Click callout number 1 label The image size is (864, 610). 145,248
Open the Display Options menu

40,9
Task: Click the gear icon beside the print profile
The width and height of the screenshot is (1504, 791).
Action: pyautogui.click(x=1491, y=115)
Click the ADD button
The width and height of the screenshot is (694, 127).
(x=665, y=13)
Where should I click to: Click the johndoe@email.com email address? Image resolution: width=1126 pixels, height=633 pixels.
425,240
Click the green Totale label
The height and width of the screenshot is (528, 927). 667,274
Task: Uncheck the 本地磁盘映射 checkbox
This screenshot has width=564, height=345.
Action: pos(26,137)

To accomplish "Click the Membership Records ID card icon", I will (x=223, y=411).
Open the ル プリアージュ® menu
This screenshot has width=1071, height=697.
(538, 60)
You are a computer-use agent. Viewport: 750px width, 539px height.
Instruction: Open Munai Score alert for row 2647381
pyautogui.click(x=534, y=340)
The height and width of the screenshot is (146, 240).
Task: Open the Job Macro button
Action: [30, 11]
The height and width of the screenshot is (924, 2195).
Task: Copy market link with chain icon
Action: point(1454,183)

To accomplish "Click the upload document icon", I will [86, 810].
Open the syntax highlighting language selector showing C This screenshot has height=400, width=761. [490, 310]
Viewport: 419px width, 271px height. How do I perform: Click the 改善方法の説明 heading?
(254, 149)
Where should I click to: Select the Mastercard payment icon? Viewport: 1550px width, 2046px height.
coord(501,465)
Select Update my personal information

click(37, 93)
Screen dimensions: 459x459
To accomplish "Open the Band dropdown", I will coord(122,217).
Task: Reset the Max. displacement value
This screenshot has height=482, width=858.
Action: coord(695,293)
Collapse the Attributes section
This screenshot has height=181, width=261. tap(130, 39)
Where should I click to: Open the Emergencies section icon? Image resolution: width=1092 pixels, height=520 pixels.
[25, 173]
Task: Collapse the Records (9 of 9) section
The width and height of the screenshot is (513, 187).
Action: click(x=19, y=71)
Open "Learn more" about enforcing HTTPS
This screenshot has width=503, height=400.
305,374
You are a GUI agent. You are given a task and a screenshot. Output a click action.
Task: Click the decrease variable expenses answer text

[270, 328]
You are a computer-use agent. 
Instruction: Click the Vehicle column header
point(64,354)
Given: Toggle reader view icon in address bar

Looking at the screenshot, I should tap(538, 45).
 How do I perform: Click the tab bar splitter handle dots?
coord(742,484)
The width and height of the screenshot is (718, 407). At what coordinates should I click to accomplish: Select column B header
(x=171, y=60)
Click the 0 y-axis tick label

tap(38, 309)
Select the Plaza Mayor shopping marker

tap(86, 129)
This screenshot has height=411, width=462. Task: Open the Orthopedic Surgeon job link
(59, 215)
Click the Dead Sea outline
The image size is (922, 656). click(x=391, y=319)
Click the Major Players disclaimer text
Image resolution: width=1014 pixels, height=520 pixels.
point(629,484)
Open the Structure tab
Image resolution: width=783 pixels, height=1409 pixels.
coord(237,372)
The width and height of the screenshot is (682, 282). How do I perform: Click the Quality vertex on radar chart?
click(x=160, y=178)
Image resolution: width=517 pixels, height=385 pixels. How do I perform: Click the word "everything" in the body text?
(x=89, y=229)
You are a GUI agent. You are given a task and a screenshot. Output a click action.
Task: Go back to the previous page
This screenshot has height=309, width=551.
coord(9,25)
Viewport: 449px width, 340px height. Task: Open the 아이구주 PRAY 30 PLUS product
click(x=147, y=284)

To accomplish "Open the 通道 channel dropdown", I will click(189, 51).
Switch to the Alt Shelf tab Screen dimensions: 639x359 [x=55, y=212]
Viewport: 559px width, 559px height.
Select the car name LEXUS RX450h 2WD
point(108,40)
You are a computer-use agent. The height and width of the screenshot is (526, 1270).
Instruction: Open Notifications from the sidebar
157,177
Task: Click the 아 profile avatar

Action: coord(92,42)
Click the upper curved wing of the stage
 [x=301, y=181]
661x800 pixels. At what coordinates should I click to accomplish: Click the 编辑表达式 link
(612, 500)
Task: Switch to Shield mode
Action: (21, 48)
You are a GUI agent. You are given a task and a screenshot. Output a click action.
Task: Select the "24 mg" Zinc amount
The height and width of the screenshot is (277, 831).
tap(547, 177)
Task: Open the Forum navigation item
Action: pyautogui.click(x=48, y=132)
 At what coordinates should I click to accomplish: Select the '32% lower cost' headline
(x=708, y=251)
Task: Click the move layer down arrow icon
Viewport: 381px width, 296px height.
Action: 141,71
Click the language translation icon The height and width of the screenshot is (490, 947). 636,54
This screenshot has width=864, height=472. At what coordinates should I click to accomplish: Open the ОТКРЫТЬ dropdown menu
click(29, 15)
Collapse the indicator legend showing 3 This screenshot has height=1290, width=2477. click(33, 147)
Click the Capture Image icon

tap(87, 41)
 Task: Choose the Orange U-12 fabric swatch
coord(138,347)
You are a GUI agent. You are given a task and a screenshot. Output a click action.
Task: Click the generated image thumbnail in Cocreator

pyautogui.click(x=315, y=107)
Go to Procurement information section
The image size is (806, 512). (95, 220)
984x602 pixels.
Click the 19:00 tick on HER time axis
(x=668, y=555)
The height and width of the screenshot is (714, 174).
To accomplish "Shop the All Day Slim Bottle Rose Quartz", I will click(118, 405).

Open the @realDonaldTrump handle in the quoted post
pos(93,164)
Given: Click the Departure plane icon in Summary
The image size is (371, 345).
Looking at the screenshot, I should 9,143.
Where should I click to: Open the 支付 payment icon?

(WHAT TO WORK ON) Return each full line of the entries that contains the word "language".

(EXPECTED OUTPUT)
Open the syntax highlighting language selector showing C This screenshot has height=400, width=761. [490, 310]
Click the language translation icon The height and width of the screenshot is (490, 947). 636,54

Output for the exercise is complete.